1 Aralık 2009 Salı

akideoje

naneli akide şekeri renginde ojem var. tuhaf görünüyo. bi kere şişedekinden daha beyaz, halbuki "buz yeşili" mi ne diyosa kız çocukları artık, o renk olucaktı. hafif sedefli, hiç sevmem; ama akideliği ordan. şimdilik böyle. gözüm alıştı gibi. buz kraliçesi gücü sihri filan.

ben isviçreye gitmiştim. sarılgaçlıktan sonraydı, yolda denk geldiğimiz örtmen çift götürmüştü, çocuk bakmıştık filan. tarih 2007. şişko kedileri de bizimle gelmişti. işte o çatlak çift, istanbula gelmiş. ben 2007 sonunda, muhtemel gezileri için onlara istanbul notları göndermişim. geçen hafta nihayet gelmişler, 2 gün deli gibi gezmişler o notlarla. teşekkür ettiler, çok sevindim. telefonumu bilmedikleri için arayamamışlar vs vs ama olsun. gelmişler. sonra o notlara baktım, dönüş bavulumu yaparken göndermişim, çok belli. bi fena hasret ki görseniz... 4 sayfa. döne döne anlatmışım. gitmeseler de, kendim gitmek istediğim yerler olduğu için yazmışım. tarihi yarımada filan yok hiç, "onu rehber kitapla gezersiniz işte" deyip atmışım. arlette'i ve saçından sarkan renkli tüyleri istanbul semalarında görememek kötü oldu ama bi dahakine artık.

şubata yine misafirim var, tayvandan. turunu ayarlamış bi çift geliyo. 2şer günden istanbul-nevşehir-izmir turu. ben muhemel kar kış kıyamette ıhlara vadisinde yürüyüş konusunda ciddi endişeliydim ama rehberleri filan varmış, içim rahatladı. istanbul kısmını da ben halledicem.
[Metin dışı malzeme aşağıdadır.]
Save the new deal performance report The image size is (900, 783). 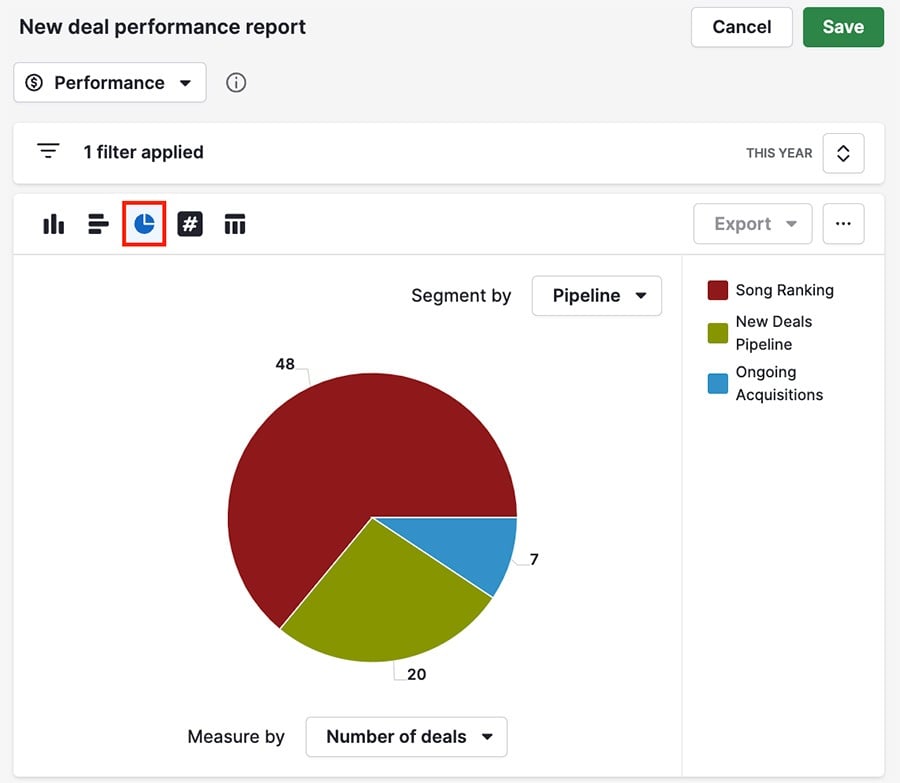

saçma bi ülke tanıtımı görevi, istanbulu sevdirme sorumluluğu, görev bilinci heyecanı. içim gıdıklanıyo yemin ederim. kültürel bi şi heralde, tayvan gazeteleri türkiyeyi çok sevsin istiyorum, onun gibi. dış kapının mandalı insanlar okyanus aşıp istanbula gelince ve benim arkadaşlarım "arkadaşım ordaydı çok sevmiş, ben de istiyoruuum" deyince, yok yok kesinlikle kendimi tutamıyorum. o an gelsin videolar, gitsin wikipedia linkleri. bana bu kadar tayvan anlatsalar mesela, dinlemem, biliyorum. ne ayıp. onlar da beni dinlemiyo zaten, olsun.
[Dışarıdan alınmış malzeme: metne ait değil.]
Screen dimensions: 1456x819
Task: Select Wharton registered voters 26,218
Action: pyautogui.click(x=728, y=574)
beni de böyle sevin, napalım.

elimde bi tempo, bi de pegasusun dergisi. kopmuşum biraz, yakalıyorum. annem gibiyim, defterime güzergahlar çıkarıcam. asmalıdan böyk geldi çünkü, değişelim gelişelim. bensiz de eğlenebilir oralar; ama ben o kalabalıkla eğlenemiyorum artık. eskiden yaptık, bitti. bulduğum vahalar şimdilik bana kalsın, nasıl olsa üç beş aylık ömürleri var.

2 alttaki yazıyı sonradan linkledim, okuyun diye. öyle işte.
bi tane daha olsun hadi. dünya aids günü'nde, domuz gribi sebebiyle bakanlığın aids çalışmalarının durduğunu okumanız gerekiyor çünkü. sırayla hastalanın efendim. aidsli bekleyebilir. manşettekilerin önceliği var. hastalık hiyerarşisi hiç duymadınız di mi? bizde böyle.

2 yorum:

mermaid dedi ki...

dün gece onca yorgunluğun üzerine, senin o maili okuyunca, böyle karşımda heyecanla konuşan deryiktin resmen, tutkuyla, merakla, heyecanla..
gözümün önünden lokumlar, kazandipleri uçuştu... Ve baylan'ı, kup griye'yi anlatabilen birini tanıdığım için bir kere daha sevindim. dahası ayaklarım acıktı. bi' taneciksin sen.

deryik dedi ki...

:) ben de mi o hatta gezinsem bi, napsam.